At a special reception hosted by Lord Mayor Clover Moore inside Sydney Town Hall, Austin was toasted and lauded for his leading role in the gay rights movement of the 1970s and for helping bring about the Sydney Gay and Lesbian Mardi Gras – an event that is now considered the largest annual LGBTI pride parade in the world.
Speaking at the reception, Moore paid tribute to Austin’s decades of activism fighting for gay and lesbian rights.
“We have you to thank for your imagination, your idea and your optimism,” the Lord Mayor said.
“In celebrating you we also honour your peers – the early gay and lesbian activists some of whom are here tonight. You took the risks, you staged the first protests, you started the campaign, you offered support to many other lesbians and gay men. Without them and you we would not have had a LGBTI community and Sydney would be a less accepting and open city.”
It was Austin in mid-1978 who while in a gathering with other gay activists came up with the idea for a street party or parade to be also held after a protest march that was planned for the day of June 24 to mark the anniversary of the Stonewall Riots in New York. The parade started from Taylor Square and got larger as it made its way down Oxford Street with up to 2000 people joining in from some of the gay bars lining the district at the time, including the popular Patches.
At a time when homosexuality was still illegal in Australia, the participants would be met with violence at the hands of police when the parade made its way to Kings Cross. 53 people were eventually arrested.
Steve Warren, co-ordinator of the 78ers Mardi Gras group, who was present at the function, told the Star Observer that Austin was deservedly a key figure in the LGBTI community but little did they know in 1978 what a pivotal place in Australian history the Mardi Gras would eventually take.
“If it wasn’t for Ron’s simple idea to celebrate who we are and to get the ball rolling on the first Mardi Gras and Ron’s courageous stand with the support of fellow 78’ers (including fellow organisers Lance Gowland, Dr Jim Walker, Kym Skinner, Jeff Stanton & others) that GLBTQI people should be treated with dignity, equality and acceptance then we wouldn’t have had the platform for the many positive changes that have occurred for GLBTQI rights since that first Mardi Gras,” Warren said.
“At the time no-one knew that the works of many on GLBTQI rights prior to 1978 would have culminated in an event that brought it all to a head that the general community could no longer ignore. What the Mardi Gras is today as an internationally renowned event, as a continuing celebration of who we are, has undoubtedly raised the bar of public awareness of the rights and needs for our community. For that reason it should never be forgotten what the 78ers set off in motion, including the hard work of our community before and since ’78!”
Austin was also heavily involved with CAMP (Campaign Against Moral Persecution), having joined the organisation in 1971 only a year after it was established.
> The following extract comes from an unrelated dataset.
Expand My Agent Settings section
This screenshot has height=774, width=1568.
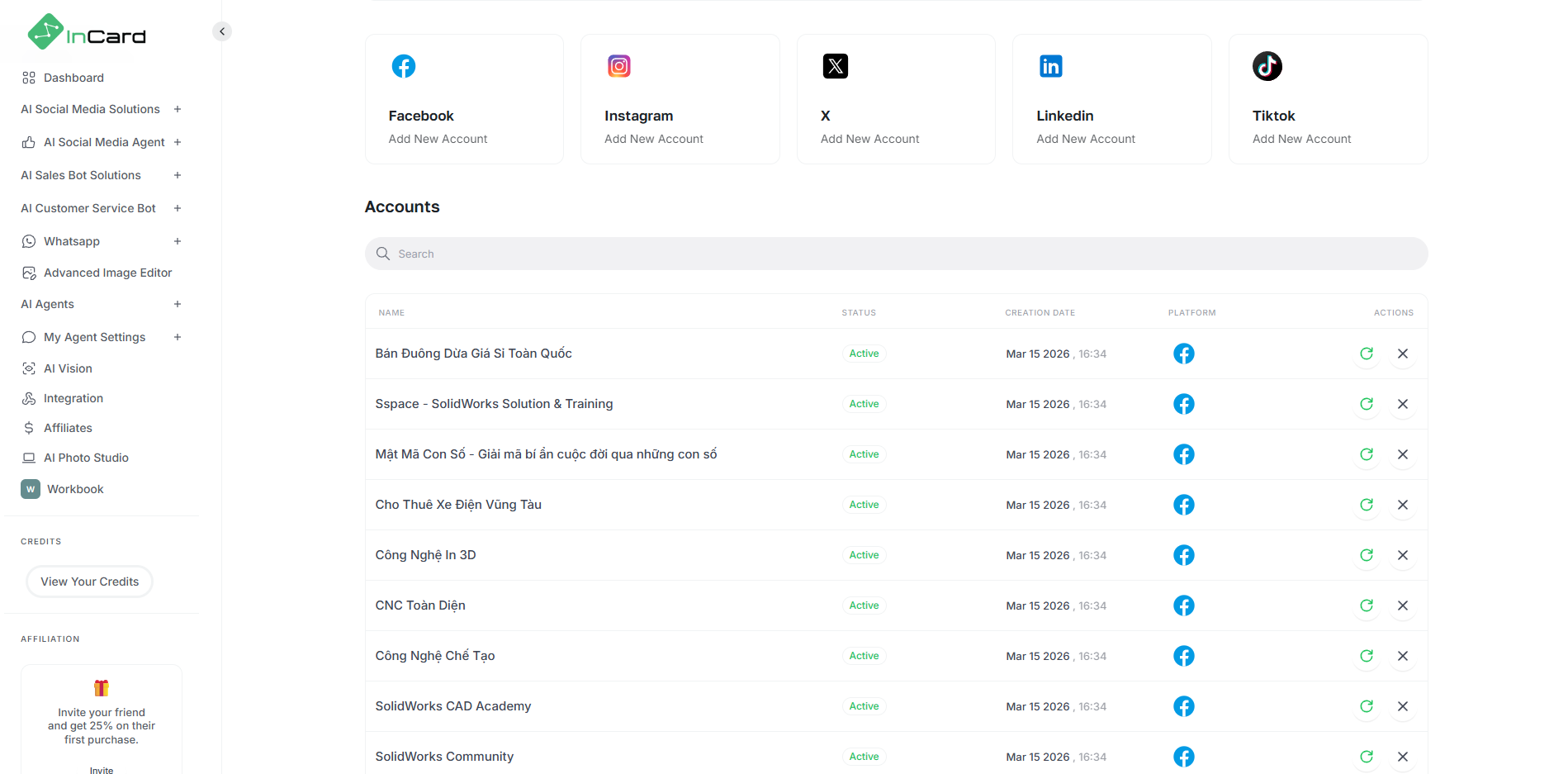pyautogui.click(x=178, y=337)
Credited as a mentor by many who know him, Austin was also instrumental in setting up what would be the precursor to the Gay and Lesbian Telephone Counselling Service in 1973.
Ben Cooper and Melody Gardiner, who helped set up the Equal Marriage Rights Australia Facebook page which now has over a quarter of a million followers, told the Star Observer today’s activists in the LGBTI community owed the likes of Austin plenty of credit.
“As a young LGBTI rights activist, active in the fight for marriage equality, the 78ers are people who I have long admired and have immense respect for. It’s because of people like Ron Austin that I now have the right to fight to change the remaining legislative inequalities and homophobic attitudes that persist in our society today,” Cooper said.
“We owe a lot to Ron, members of CAMP, the 78ers and the generations before us,” Gardiner added. “It’s awe-inspiring to reflect on how much change they have not just witnessed but actively brought about. They spoke out clearly and proudly at a time when they faced imprisonment, electro-shock therapy and worse. Throughout all this they found and created community, seeking each other out and bringing strangers in under their wings. They knew the meaning of community and I think my generation can learn a lot from that.”
Over a slice of chocolate birthday cake, Austin himself told the Star Observer that it was up to all LGBTI people to remind their peers and others in the community what an immense and important role gay and lesbians had played in Australian history and across global culture.
“We’re talking about all the way from Plato to Michaelangelo, Leonardo da Vinci and Shakespeare,” he said. “These are huge figures just in our Western culture and we should always be proud to say that I’m gay and willing to fight for it.”